I turn upstream along a meandering path, which seems to mirror the shape of the river a hundred metres below me. The walls of the gorge are popular with climbers but I know below me and further North at Sea Mills there are large caves within the limestone.

Listening to Derren Brown on Desert Island Discs a few months ago he talked about how as a rather eccentric student at Bristol University he would come and read poetry on his own in a cave overlooking Bristol Gorge and I wonder where it is.

In the Summer, there are always groups of young people who climb over the fence at various points along here and find a spot to drink and play music a bit closer to the drop. Here is also a regular haunt of Peregrine Falcons who can be seen plummeting at incredible speeds down vertically towards the water.

The Western half of the suspension bridge with 2 people visible near the viewing spot on the left

The path continues from Clifton Down for a short way before turning abruptly left as the gorge opens out and there is just half the iconic bridge disappearing into the land on the left.

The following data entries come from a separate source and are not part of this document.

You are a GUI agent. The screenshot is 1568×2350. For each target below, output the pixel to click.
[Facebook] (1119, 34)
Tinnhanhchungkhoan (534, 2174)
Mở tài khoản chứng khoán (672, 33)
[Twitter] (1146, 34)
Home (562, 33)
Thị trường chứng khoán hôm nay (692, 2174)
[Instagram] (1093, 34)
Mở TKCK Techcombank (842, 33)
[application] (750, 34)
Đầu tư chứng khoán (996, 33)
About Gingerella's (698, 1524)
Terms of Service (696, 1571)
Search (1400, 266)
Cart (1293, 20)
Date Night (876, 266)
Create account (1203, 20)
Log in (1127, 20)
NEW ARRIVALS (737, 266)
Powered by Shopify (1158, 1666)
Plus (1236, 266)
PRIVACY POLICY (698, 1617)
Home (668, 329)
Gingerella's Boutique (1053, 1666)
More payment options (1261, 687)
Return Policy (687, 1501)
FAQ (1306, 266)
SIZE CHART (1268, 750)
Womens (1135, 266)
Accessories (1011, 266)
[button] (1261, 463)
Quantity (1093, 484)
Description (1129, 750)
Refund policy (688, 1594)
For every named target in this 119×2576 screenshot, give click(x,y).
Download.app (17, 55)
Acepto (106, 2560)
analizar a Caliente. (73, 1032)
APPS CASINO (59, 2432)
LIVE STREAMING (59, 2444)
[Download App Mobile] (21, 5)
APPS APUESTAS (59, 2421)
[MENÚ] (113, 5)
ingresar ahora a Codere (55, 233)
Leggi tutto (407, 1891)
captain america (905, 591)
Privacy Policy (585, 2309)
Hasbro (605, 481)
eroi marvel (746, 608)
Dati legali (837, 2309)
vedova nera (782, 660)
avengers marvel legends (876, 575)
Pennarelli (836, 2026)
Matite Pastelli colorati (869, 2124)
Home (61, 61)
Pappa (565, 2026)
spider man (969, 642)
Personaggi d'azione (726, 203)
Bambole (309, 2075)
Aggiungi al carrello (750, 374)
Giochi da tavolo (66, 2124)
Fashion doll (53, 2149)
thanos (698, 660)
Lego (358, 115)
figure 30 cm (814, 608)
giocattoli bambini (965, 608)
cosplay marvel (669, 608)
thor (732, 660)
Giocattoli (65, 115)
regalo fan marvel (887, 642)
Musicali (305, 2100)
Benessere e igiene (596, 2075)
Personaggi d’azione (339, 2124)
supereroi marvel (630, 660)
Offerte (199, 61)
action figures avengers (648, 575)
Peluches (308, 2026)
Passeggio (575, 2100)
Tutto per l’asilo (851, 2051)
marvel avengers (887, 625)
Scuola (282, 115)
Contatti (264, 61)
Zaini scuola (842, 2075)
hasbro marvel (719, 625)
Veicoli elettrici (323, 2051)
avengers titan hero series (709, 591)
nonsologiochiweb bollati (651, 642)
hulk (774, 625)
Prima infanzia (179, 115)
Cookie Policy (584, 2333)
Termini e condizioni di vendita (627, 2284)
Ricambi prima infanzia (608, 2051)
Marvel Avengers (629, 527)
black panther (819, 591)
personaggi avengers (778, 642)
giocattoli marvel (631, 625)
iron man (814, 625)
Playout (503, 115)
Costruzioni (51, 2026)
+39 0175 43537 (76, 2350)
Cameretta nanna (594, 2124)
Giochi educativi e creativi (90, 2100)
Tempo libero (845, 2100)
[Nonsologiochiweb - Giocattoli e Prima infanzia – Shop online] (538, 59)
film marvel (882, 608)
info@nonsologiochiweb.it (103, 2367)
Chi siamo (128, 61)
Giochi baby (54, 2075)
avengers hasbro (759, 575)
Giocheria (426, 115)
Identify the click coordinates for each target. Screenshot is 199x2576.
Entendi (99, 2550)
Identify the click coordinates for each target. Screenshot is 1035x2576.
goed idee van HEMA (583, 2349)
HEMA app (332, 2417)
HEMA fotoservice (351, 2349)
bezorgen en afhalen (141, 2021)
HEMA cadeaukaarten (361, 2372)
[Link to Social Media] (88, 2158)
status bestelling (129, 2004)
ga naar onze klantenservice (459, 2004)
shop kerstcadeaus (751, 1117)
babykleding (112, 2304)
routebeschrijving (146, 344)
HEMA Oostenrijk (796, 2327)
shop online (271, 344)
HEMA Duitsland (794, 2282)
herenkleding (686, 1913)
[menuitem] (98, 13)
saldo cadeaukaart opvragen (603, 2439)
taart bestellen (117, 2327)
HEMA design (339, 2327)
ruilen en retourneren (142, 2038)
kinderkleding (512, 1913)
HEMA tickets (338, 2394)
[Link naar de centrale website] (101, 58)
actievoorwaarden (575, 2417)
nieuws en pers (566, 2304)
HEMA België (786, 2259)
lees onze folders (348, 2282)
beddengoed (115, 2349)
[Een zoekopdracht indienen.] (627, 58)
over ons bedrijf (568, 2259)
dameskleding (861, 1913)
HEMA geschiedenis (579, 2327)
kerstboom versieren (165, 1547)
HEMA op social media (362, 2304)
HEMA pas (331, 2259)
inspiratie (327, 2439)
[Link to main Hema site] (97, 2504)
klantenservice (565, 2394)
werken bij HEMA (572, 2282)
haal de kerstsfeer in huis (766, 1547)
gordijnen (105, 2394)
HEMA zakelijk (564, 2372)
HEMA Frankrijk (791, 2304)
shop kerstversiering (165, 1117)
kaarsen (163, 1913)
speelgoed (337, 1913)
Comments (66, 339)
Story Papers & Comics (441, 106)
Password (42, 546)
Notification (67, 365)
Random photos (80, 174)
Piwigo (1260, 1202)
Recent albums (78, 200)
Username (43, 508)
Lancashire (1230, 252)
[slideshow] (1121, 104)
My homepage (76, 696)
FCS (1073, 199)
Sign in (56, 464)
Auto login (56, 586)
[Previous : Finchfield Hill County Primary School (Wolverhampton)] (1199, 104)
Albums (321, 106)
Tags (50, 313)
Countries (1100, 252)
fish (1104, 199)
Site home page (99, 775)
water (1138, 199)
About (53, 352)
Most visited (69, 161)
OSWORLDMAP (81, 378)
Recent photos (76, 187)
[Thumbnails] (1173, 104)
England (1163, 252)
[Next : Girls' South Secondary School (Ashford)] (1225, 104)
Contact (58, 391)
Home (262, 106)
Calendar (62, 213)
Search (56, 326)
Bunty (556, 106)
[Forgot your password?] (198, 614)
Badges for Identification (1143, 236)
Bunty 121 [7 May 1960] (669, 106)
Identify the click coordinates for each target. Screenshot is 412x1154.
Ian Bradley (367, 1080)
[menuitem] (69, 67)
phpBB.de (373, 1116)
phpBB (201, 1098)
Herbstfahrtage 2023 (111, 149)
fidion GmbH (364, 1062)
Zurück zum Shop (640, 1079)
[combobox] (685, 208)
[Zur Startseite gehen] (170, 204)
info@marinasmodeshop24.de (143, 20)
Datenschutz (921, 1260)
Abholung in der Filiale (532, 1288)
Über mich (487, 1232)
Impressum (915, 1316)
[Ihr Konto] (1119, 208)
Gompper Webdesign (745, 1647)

I think of the many stories of people who have leapt from this bridge. The most famous probably being of Sarah Ann Henley, a barmaid from Easton, who jumped from the bridge on Friday May 8th 1885. Apparently the updraft under her large skirt slowed her fall and directed her away from the water and she landed in the tidal mud.

According to Wikipedia:

“An article dated 16 May 1885 in the City Notes of a local newspaper, the Bristol Magpie, reports as follows:

The rash act was the result of a lovers quarrel. A young man, a porter on the Great Western Railway, determined to break off the engagement, wrote a letter to the young woman announcing his intention. This preyed on the girl’s mind, and she, in a state of despair, rushed to end her life by the fearful leap from the Suspension Bridge.

After her landing in the thick mud of low-tide, two passers-by, John Williams and George Drew, rushed to her assistance.[3] They found her in a state of severe shock, but alive..”

Between 1974 and 1993 a total of 127 people fell to their deaths from the bridge. In 1998 barriers were erected along the sides to try to prevent people from jumping but it still happens.

I remember driving back from a day at school in Taunton one beautiful Summer’s day and as I drove over the bridge a girl of probably 19 or 20 was being cradled by one of the security guards who man the road barriers at each end of the bridge. She had climbed over the railings but was being cradled by the guard hanging over the 245 feet drop.

Yet I don’t want to make grim associations with one of my favourite constructions anywhere in the world. I love that bridge. The journey home from the West is one of the finest entries to a city anywhere in the world. That and crossing the Williamsburg Bridge to Manhattan Island.

I leave the gorge behind me and head back through the back streets of Clifton. Some students from Clifton College, dressed in navy blue blazers, are coming out of the old buildings of their school. I remember the feeling of the end of the Christmas term and the excitement it brings.

My loop is almost completed as I arrive back on Pembroke Road, the strangeness of those hybrid churches, my vast neighbours looming over me as I hasten back to the flat.

Pembroke Road

When I arrive home there are 2 boxes waiting for me. They are boxes of beer, an early Christmas present from Dad with a short note saying ‘Happy Christmas. Love from Mum and Dad.’

I sit at the small table in the kitchen with the card open in my hand. And I cry.